Back On September 28, Facebook announced that as many as 90 million users may have had their “access tokens”, which keep people logged into their account, stolen by hackers. The number was subsequently reduced to 30 million accounts whose phone numbers and email addresses were accessed in the largest security breach in the company’s history.
Of the 30 million exposed, 14 million users had much more data harvested, including; “username, gender, locale/language, relationship status, religion, hometown, self-reported current city, birthdate, device types used to access Facebook, education, work, the last 10 places they checked into or were tagged in, website, people or Pages they follow, and the 15 most recent searches,” according to the company.
It now appears that their private messages were also compromised.
According to the BBC, hackers appear to have compromised and published private messages from at least 81,000 Facebook users’ accounts. The unknown perpetrators also told the BBC Russian Service that they had details from a total of 120 million accounts, which they were attempting to sell.
Meanwhile, Facebook said its security had not been compromised noting that the data had probably been obtained through malicious browser extensions.
Despite denying it had been breached, Facebook said it had taken steps to prevent further accounts being affected even though just over a month ago it admitted a massive hack had broken through its security tokens.
Meanwhile, the BBC said that while many of the users whose details were compromised are based in Ukraine and Russia, some are from the UK, US, Brazil and elsewhere.
“We have contacted browser-makers to ensure that known malicious extensions are no longer available to download in their stores,” said Facebook executive Guy Rosen.
“We have also contacted law enforcement and have worked with local authorities to remove the website that displayed information from Facebook accounts.”
The breach was first noted in September, when a post from a user nicknamed FBSaler appeared on an English-language internet forum: “We sell personal information of Facebook users. Our database includes 120 million accounts,” the hacker wrote.
The claim was examined by cyber-security company Digital Shadows which confirmed that more than 81,000 of the profiles posted online as a sample contained private messages. Data from a further 176,000 accounts was also made available, although some of the information – including email addresses and phone numbers – could have been scraped from members who had not hidden it.
The BBC Russian Service then contacted five Russian Facebook users whose private messages had been uploaded who confirmed the posts were theirs. One example included photographs of a recent holiday, another was a chat about a recent Depeche Mode concert, and a third included complaints about a son-in-law.
BBC notes that one of the websites where the data had been published appeared to have been set up in St Petersburg. Its IP address according to Cybercrime Tracker appears to have also been used to spread the LokiBot Trojan: it allows attackers to gain access to user passwords.
According to Facebook, the culprit behind the breach was from an extension that had been linked to a user’s platform and quietly monitored victims’ activity and sent personal details and private conversations back to the hackers.

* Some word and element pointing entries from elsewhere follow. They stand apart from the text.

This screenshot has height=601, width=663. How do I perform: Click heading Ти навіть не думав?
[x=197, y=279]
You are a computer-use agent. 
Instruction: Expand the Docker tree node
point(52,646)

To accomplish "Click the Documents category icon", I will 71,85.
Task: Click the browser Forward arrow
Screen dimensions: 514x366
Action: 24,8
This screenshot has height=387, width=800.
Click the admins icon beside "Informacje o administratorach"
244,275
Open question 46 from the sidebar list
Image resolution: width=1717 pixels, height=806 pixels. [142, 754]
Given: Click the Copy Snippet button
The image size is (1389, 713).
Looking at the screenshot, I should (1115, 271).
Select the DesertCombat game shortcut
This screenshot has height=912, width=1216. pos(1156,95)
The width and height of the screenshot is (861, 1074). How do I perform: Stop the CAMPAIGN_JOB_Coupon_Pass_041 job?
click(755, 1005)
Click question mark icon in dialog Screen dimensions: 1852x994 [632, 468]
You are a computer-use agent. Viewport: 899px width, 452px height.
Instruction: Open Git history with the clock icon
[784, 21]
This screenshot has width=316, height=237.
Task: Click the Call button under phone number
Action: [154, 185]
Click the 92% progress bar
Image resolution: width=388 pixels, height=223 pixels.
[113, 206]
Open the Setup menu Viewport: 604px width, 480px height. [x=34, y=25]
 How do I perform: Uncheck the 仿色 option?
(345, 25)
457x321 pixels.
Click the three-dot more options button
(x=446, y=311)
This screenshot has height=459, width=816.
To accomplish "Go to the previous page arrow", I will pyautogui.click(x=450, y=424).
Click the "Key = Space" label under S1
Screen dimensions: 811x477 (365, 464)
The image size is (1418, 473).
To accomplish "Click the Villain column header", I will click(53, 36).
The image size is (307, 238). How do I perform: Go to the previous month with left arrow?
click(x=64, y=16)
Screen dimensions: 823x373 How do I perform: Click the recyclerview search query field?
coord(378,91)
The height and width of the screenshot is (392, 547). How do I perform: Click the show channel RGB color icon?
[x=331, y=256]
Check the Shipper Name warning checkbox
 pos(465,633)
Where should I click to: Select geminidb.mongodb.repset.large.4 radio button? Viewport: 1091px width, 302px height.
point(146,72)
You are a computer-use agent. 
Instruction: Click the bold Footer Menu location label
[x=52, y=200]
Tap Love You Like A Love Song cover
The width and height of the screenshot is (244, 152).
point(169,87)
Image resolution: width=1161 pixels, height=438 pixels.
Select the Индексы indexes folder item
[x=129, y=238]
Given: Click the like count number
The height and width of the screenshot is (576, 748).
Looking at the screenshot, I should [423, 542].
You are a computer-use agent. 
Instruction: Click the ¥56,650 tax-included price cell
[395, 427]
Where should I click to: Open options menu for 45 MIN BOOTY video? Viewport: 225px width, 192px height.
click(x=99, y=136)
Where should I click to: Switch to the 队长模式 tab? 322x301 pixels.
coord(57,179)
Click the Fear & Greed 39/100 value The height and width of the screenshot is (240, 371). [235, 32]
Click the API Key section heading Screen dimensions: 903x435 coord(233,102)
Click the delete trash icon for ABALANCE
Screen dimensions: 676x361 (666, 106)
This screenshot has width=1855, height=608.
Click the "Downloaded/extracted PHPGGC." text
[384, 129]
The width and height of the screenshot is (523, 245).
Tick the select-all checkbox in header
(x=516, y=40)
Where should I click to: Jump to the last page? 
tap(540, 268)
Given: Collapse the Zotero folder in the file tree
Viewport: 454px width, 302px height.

While Facebook has not named the extensions it believes were involved but says the leak was not its fault. Cyber-experts told the BBC that if rogue extensions were indeed the cause, the browsers’ developers might share some responsibility for failing to vet the programs, assuming they were distributed via their marketplaces. But the hack is still bad news for Facebook, which has had a terrible year for data security and questions will be asked about whether it is proactive enough in responding to situations like this that affect large numbers of people.
Separately, BBC emailed the address listed alongside the hacked details, posing as a buyer interested in buying two million accounts’ details. The advertiser was asked whether the breached accounts were the same as those involved in either the Cambridge Analytica scandal or the subsequent security breach revealed in September.
A reply in English came from someone called John Smith. He said while the information had nothing to do with either data leak, his hacking group could offer data from 120 million users, of whom 2.7 million were Russians. However, Digital Shadows has told the BBC that this claim was doubtful because it was unlikely Facebook would have missed such a large breach.
“John Smith” did not explain why he had not advertised his services more widely. When asked whether the leaks were linked to the Russian state or to the Internet Research Agency – a group of hackers linked to the Kremlin – he replied: “No.”
Of course, if indeed 120 million user accounts were breached, and their information soon floods the world, it will be up to Zuckerberg to explain why he has so far failed to address this critical issue.